4.) It’s freaking cold here this week, way colder than a typical North Carolina December (although, to be fair, it’s only our third winter in this state, and we spent most of last December in England). It kinda makes me wish I were in Las Vegas with some of my favorite people right now, but alas. Pregnant ladies with tight Christmas budgets don’t get weekends in Vegas. Oh well. Maybe next time.

Impending Doom = Realized

So, about this? The track record remains unbroken. Add to the list:

2010 – The year that Dave and I both got sinus infections. AGAIN.

Dave is mostly over his version of The Plague now, but I’m smack in the middle of it. I can’t breathe, I’m constantly sneezing and coughing, my throat hurts, and I’ve lost my voice. Fabulous.

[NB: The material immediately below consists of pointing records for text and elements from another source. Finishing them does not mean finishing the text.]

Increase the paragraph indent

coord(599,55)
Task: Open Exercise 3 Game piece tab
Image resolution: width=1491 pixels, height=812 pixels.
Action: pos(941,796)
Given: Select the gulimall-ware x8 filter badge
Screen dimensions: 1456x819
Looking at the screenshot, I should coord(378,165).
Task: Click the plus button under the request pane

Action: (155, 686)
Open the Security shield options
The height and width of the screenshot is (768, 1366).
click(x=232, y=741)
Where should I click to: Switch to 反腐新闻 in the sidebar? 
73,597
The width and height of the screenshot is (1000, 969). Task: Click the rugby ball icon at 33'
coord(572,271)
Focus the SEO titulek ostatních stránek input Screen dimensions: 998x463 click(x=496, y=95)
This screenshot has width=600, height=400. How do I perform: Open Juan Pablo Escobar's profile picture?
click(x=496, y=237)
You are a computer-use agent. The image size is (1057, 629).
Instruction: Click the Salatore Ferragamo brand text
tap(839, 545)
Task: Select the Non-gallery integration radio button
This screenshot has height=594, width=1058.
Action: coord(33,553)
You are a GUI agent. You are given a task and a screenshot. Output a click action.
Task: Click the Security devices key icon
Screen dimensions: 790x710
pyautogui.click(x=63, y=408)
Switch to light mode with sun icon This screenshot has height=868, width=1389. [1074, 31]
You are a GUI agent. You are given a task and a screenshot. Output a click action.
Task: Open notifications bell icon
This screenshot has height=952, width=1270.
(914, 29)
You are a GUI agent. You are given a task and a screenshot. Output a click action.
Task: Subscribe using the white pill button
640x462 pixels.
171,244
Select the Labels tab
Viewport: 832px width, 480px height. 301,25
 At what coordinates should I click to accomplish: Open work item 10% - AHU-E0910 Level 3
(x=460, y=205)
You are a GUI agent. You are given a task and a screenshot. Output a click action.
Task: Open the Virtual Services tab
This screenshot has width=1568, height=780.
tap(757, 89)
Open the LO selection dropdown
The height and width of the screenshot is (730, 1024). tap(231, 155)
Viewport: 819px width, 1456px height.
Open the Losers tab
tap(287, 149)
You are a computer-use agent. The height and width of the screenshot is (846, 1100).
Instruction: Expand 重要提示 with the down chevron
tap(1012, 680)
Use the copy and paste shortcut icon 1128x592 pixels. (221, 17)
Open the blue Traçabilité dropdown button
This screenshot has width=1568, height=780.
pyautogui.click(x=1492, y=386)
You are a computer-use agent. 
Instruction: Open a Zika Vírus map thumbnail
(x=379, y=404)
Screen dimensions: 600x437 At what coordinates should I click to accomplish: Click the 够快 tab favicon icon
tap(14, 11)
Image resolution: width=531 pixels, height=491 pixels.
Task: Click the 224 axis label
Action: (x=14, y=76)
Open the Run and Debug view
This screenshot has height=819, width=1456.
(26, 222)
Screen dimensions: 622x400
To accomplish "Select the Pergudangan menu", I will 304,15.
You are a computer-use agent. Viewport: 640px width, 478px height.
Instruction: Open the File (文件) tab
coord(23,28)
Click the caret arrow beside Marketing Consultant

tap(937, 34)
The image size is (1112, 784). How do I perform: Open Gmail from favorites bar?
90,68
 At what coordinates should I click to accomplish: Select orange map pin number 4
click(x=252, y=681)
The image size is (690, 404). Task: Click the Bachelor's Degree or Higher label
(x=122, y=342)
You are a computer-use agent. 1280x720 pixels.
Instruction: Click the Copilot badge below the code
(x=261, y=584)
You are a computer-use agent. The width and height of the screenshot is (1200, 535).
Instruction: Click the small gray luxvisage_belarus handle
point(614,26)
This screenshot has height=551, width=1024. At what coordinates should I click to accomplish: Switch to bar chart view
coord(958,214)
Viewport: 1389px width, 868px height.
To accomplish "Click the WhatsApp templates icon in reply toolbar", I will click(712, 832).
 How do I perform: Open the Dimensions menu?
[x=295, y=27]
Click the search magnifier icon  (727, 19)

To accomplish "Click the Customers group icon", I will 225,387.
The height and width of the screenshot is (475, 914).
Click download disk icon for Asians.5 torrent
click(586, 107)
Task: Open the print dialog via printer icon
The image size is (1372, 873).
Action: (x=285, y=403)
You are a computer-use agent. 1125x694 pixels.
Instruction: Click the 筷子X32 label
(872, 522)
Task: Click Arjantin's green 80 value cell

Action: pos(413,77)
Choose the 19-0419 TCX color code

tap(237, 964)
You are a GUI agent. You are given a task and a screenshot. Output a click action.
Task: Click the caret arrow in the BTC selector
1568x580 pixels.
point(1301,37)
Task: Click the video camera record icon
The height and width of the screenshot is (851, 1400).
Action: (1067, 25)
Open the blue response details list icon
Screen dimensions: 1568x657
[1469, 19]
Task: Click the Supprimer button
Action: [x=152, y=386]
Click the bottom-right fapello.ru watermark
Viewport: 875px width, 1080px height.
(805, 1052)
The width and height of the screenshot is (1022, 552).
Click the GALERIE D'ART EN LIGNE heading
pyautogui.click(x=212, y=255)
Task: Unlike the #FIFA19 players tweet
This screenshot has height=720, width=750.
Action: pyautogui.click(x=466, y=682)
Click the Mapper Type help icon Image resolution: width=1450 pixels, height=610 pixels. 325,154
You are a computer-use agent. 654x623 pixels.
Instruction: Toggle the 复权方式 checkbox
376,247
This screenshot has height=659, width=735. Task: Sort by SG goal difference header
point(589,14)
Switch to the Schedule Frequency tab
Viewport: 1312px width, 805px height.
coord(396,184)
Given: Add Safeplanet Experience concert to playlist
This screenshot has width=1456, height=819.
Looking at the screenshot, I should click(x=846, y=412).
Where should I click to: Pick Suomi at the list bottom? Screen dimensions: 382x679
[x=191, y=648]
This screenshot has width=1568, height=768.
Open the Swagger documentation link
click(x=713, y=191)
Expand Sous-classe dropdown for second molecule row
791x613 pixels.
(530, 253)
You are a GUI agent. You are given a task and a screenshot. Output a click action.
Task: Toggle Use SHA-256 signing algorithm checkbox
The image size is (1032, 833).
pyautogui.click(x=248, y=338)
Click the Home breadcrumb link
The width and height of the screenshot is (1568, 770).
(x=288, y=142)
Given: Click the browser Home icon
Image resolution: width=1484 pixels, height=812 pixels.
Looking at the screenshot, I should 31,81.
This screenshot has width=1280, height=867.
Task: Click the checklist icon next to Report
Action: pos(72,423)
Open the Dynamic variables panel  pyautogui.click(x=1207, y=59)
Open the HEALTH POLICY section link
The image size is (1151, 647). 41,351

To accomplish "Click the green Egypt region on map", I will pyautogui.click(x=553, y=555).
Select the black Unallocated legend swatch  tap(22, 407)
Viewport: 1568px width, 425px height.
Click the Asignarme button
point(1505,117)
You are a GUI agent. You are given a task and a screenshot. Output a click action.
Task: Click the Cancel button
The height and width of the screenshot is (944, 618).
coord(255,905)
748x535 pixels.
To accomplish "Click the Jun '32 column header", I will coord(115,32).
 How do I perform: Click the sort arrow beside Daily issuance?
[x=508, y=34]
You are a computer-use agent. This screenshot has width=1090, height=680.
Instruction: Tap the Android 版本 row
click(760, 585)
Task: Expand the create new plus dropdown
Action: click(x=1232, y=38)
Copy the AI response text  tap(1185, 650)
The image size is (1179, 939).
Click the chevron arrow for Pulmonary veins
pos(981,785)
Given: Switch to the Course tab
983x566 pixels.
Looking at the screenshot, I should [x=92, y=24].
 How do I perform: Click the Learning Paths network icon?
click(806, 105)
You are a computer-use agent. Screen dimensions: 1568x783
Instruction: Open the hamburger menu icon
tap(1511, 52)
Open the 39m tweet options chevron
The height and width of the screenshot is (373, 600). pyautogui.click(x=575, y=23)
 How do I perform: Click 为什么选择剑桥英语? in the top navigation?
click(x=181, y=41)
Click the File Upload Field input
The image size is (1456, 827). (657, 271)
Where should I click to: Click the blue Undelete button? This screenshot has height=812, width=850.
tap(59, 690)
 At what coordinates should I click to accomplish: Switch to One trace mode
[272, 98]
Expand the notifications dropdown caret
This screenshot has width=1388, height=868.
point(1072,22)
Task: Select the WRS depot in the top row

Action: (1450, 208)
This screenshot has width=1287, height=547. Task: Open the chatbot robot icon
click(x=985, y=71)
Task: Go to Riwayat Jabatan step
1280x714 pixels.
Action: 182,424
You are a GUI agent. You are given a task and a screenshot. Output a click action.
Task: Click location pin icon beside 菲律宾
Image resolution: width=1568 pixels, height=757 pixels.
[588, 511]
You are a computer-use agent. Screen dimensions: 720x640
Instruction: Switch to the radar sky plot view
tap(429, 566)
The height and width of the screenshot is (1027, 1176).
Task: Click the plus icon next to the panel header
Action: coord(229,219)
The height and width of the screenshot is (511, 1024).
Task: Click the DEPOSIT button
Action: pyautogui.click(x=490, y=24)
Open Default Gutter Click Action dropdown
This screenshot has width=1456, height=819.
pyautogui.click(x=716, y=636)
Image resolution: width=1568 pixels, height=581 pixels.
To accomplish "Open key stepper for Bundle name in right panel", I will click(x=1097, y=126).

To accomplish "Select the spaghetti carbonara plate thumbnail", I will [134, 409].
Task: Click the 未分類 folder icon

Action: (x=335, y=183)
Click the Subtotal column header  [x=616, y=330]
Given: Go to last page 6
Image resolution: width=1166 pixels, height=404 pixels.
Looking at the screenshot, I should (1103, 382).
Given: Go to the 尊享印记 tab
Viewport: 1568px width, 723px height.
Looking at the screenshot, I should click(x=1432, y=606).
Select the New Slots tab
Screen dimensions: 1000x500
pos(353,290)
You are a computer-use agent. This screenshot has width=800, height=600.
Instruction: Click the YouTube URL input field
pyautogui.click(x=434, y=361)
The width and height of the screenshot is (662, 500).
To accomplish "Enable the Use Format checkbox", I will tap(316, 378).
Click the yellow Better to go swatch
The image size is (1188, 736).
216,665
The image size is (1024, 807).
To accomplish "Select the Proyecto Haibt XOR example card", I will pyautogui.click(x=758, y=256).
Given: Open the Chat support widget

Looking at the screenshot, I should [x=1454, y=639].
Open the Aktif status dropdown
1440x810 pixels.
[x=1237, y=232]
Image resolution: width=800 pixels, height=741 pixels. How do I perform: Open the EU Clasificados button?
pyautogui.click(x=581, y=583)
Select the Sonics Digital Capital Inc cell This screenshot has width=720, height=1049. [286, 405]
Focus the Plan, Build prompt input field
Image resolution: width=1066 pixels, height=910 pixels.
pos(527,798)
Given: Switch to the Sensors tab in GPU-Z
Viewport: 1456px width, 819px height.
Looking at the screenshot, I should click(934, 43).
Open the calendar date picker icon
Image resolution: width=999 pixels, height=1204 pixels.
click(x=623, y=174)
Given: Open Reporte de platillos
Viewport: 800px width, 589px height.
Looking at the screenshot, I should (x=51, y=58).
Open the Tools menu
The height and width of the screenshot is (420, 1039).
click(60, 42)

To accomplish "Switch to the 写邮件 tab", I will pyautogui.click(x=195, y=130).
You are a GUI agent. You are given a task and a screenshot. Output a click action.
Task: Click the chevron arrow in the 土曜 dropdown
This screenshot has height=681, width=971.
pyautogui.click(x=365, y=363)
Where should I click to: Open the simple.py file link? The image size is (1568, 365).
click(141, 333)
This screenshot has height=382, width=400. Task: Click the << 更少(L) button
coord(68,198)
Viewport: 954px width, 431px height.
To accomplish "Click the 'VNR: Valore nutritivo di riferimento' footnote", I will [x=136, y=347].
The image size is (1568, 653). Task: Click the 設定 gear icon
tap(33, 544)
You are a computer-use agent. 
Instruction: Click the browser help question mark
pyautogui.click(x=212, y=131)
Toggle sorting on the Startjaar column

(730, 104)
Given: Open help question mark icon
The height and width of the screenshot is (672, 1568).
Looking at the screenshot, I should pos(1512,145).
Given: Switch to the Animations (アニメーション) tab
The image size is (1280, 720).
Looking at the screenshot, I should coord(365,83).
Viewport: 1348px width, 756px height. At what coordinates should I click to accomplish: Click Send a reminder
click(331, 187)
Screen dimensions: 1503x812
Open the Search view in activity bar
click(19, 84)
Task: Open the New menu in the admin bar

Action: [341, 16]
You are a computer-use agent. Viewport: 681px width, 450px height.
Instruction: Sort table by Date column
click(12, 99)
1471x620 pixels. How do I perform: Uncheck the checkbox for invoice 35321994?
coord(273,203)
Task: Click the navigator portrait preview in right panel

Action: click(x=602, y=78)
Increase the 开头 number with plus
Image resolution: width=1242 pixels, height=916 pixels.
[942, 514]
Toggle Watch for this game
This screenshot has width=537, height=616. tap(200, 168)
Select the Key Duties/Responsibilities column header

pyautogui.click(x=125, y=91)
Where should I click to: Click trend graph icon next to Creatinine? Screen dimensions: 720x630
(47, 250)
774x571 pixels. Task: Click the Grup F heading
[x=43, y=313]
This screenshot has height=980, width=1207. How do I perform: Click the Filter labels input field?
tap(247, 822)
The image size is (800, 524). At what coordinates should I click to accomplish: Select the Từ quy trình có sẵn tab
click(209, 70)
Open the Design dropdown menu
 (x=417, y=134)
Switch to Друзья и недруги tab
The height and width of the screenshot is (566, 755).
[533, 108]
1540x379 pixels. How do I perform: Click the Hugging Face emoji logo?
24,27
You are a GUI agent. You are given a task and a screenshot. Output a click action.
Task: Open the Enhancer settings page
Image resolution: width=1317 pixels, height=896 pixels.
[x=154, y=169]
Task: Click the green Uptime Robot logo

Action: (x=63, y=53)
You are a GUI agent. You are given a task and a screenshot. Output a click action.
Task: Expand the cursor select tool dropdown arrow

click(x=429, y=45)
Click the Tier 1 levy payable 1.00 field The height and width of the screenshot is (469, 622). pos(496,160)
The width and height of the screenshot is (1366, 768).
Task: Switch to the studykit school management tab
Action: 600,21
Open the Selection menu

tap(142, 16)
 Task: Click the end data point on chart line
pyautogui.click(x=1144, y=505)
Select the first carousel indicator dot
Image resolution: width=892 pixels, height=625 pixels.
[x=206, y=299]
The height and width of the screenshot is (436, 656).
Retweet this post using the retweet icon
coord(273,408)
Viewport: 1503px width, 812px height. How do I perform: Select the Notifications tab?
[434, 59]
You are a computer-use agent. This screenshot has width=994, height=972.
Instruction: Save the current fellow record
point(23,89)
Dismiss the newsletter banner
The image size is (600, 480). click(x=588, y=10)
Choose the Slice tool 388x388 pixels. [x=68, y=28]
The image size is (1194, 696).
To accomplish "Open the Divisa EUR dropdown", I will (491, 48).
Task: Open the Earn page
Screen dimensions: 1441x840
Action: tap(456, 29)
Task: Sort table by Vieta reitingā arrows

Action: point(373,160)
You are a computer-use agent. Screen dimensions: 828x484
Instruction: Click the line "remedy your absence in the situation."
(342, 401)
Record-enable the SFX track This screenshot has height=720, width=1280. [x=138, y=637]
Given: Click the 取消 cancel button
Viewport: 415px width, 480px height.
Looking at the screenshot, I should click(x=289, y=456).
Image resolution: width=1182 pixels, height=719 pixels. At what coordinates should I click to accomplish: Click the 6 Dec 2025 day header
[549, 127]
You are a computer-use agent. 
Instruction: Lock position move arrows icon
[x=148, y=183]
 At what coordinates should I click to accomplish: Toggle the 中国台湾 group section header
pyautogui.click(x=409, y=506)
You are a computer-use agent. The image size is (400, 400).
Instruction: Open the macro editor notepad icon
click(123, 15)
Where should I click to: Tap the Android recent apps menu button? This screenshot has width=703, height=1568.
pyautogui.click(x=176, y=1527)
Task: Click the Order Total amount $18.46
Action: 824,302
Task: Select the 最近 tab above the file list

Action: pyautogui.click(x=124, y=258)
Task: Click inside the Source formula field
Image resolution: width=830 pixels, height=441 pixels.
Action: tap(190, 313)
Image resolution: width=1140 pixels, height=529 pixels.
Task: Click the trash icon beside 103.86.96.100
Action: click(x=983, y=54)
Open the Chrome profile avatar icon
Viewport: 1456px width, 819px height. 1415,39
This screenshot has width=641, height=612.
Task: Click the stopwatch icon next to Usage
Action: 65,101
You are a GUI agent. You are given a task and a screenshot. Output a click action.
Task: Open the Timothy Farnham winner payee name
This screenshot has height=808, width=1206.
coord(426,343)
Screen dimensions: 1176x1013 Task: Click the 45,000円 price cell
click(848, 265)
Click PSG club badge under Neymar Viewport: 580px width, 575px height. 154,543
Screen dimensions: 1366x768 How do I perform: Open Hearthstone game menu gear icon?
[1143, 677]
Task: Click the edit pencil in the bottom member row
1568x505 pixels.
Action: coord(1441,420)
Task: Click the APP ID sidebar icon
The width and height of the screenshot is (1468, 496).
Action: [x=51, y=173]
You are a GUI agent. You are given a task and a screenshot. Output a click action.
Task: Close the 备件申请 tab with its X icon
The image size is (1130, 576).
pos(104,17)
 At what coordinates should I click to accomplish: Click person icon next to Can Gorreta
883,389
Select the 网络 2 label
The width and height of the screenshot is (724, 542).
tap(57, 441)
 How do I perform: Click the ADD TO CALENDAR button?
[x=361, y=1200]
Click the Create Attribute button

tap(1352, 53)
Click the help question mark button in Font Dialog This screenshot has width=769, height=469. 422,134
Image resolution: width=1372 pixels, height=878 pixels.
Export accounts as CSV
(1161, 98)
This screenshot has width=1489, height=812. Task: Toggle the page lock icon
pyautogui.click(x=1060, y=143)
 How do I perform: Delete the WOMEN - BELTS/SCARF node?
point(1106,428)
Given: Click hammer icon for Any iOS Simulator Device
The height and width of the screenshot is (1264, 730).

Also? Knowing that a giant bottle of DayQuil is sitting right there in my kitchen cabinet, and knowing that if I took it, I’d undoubtedly feel better, but being unable to take it because it’s contraindicated for pregnancy? That sucks extra hard.

Dave got my laptop set up with a VPN client so I can connect to my work computer and still get some work done. So that’s what I’m doing, lying in bed with my laptop on a TV tray, and trying to concentrate on work. It’s awfully reminiscent of the last time I was pregnant, and not in a good way. At least this time it’s just a sinus thing that I know will probably be over in a few days, and not some Unknown Pooping Disorder that will rob me of all of my energy reserves (and a hell of a lot of muscle tone too). So, um, silver lining, I guess?

Another silver lining is that my mother-in-law is here, and she’s planning to make shepherd’s pie for dinner tonight. Comfort food = WIN.